Não foi nessa. Foi na outra crise. Na da água.
No desespero das torneiras que despejavam lama, fui ao supermercado comprar água. Cheguei no setor de bebidas e as prateleiras estavam vazias. Passou um funcionário do supermercado e eu perguntei sem esperança:
– Tem mais água, não?
Uma mulher, sem sinais ou idade característica, passou por nós, nessa hora, com um carrinho lotado de garrafas d’água. Quando falo lotado, não é figura de linguagem, é a verdadeira descrição do que estávamos vendo. Garrafas fazendo um monte, quase caindo pelas beiradas da estrutura de metal do carrinho. Pilhas. Provavelmente mais de 100 garrafas d’água.

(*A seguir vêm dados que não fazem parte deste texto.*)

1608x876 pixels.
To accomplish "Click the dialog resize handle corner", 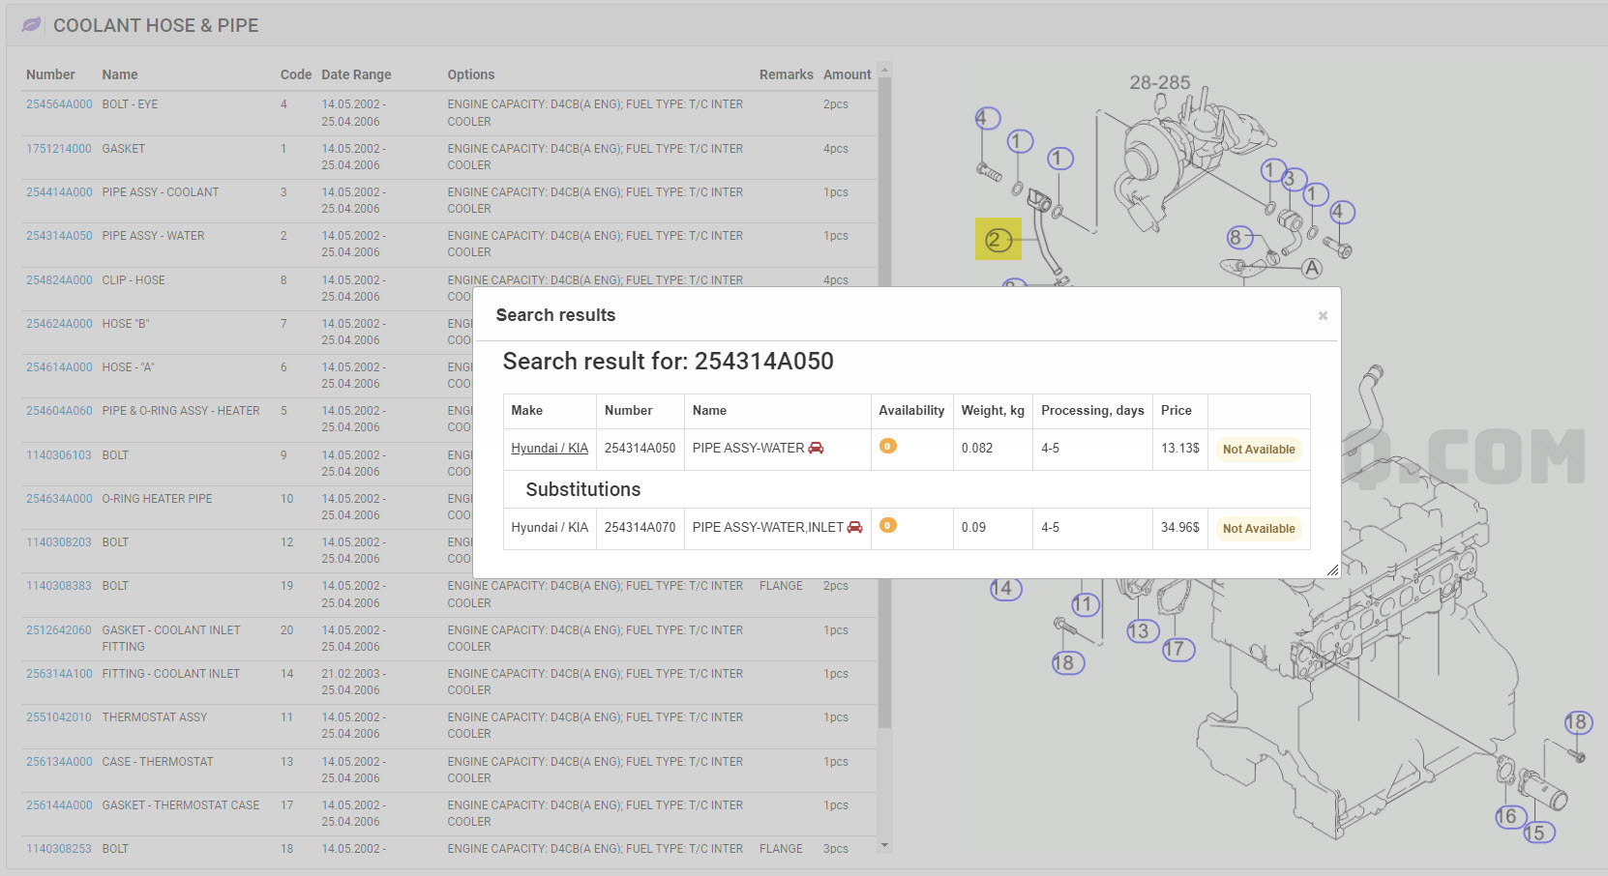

– Eu peguei as últimas- ela riu e se encaminhou célere pro caixa.
Eu e o funcionário do supermercado ficamos em choque olhando ela e tentando entender o que se passou.
Senti óbvio, raiva, mas lembrei do mestre Hamilton da Sociedade Brasileira de Taoísmo, e deixei o sentimento passar, como um observador, sem ser movido por ele. Afinal, que bem iria me fazer, ou a ela, confrontar tal egoísmo?
Taí uma coisa que eu nunca entendi: egoísmo. Como bom introvertido, de baixa libido narcísica, nunca consegui me ver melhor que os outros. No máximo, tão ruim quanto.
Uma pessoa que limpa a prateleira de um supermercado, movida por uma necessidade irracional de prover qualquer coisa para si mesma, ou para a sua linhagem, tem plena convicção que a sua sobrevivência é mais importante do que a de qualquer outro ser do planeta.
Minha vontade, ao ver esses atos de egoísmo, que já estão acontecendo agora por conta da pandemia do Covid-19, é perguntar:
– Vem cá, por que diabos você é mais importante que os outros?
Eu sei, é maldade. Ninguém consegue articular esse sentimento. Mas sentem. Sentem e vivem um egoísmo tão grande que quase me faz concordar com a Ayn Rand e seu objetivismo egoísta e pretensamente racional.
Mas aí eu lembro que se as pessoas tendem a ser assim não significa que elas precisem ser assim. O egoísmo não passa de falta de imaginação, de empatia e de uma boa dose de preguiça moral.